AI-ASSISTED RECONSTRUCTION AND ENHANCEMENT OF DEGRADED EDUCATIONAL TRANSCRIPTS USING LARGE LANGUAGE MODELS: A CASE STUDY IN VIDEO GAME DESIGN EDUCATION
1 Universidad de La Laguna (SPAIN)
2 Universidad de Extremadura (SPAIN)
About this paper:
Conference name: 20th International Technology, Education and Development Conference
Dates: 2-4 March, 2026
Location: Valencia, Spain
Abstract:
The increasing adoption of Generative Artificial Intelligence (GenAI) in education has opened new opportunities to optimise the production and transformation of teaching materials. Large Language Models (LLMs) can generate coherent, contextually grounded text adapted to multiple formats, making them promising tools for enhancing educational resources. However, most existing studies focus on content generation or summarisation, overlooking their potential to reconstruct and enrich degraded transcripts—an issue frequently observed in hybrid or remote teaching environments where audio quality, background noise or recognition errors significantly affect the accuracy of automated transcription.
This study examines the use of generative AI to process incomplete or noisy textual transcripts sourced from Google Meet recordings of a university extension course on the history and design of video games. The goal is twofold: to assess the ability of an LLM to reconstruct fragmented information while preserving semantic fidelity to the original lecture, and to quantify the level of correction, expansion and enrichment applied to each fragment through systematic analysis.
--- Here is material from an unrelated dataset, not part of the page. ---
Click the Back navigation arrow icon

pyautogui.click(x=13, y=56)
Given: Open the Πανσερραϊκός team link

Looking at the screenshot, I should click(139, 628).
The methodology followed three stages. First, automatic transcripts containing syntactic, semantic and phonological errors were collected from several hybrid-format sessions. Second, the material was segmented into coherent thematic fragments (e.g., “8-bit consoles”, “video game crash”, “smartphones and casual games”), enabling fine-grained processing aligned with the structure of the lecture. Third, the model was instructed to act as an expert reconstruction system tasked with maintaining the lecturer’s tone, correcting major errors, completing unfinished sentences, adding natural discourse connectors, preserving technical references and enriching content when contextually required. Metrics such as original vs. resulting word counts, generated tokens, estimated linguistic correction and inferential intervention were recorded, and all reconstructed outputs were manually reviewed to ensure reliability.
Results using ChatGPT 5.1 show a clear positive impact of GenAI on transcript reconstruction. The final text expanded from 3,300 to approximately 4,900 words (+44%). The average correction rate was 39% per fragment, with peaks of 78% in highly degraded sections. More coherent fragments required minimal intervention (26–30%), while others with greater noise or thematic complexity demanded deeper reconstruction. The model also inferred omitted contextual information while maintaining the semantic integrity and narrative coherence of the original lecture. These improvements produced texts suitable for voice-over, course material generation and long-term archival.
This exploratory study demonstrates the potential of LLMs as linguistic and semantic enhancement tools in education. Their ability to transform imperfect transcripts into structured, pedagogically robust materials opens new avenues for managing audiovisual resources and automating content refinement processes. Future work includes integrating multimodal models, expanding the analysis to full-length recordings and comparing architectures according to transcript quality. Overall, generative AI emerges as a strategic asset for improving the accessibility, productivity and quality of university educational content.Keywords:
Generative AI, Large Language Models (LLMs), Prompt Engineering, AI-Assisted Transcription, AI in Education.